Contrastive Representation Learning for Voice-Based Autistic Trait Identification

Early identification of Autism Spectrum Disorder (ASD) traits in infants is crucial for early intervention, which can greatly improve the child’s quality of life. Solutions that use voice analysis offer a promising non-invasive way to detect ASD. However, most current studies depend on extracting specific voice markers from certain datasets and do not include validation across different groups. In this paper, we propose a supervised contrastive learning method for identifying ASD based on infant vocalizations. We extend the Time-Frequency Consistency (TF-C) framework from self-supervised learning to a contrastive approach that uses labels. Our method takes advantage of both time-related and frequency-related data through a dual-branch encoder.
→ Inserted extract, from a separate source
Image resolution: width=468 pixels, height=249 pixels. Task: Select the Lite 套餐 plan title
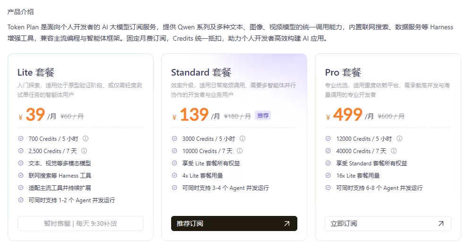(x=36, y=72)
It applies supervised contrastive constraints during pre-training to reduce variation within classes while boosting separation between different classes in the embedding space. We pre-train the model using diagnostic labels on a dataset that includes typically developing (TD), Attention-Deficit Hyperactivity Disorder (ADHD), and ASD infants from an open-access dataset, and then fine-tune it with a simple classification head. Evaluation on a cross-cohort group of participants shows the model generalizes well and can distinguish ASD from non-ASD infants, achieving up to 100.00 % accuracy on non-verbal vocalizations.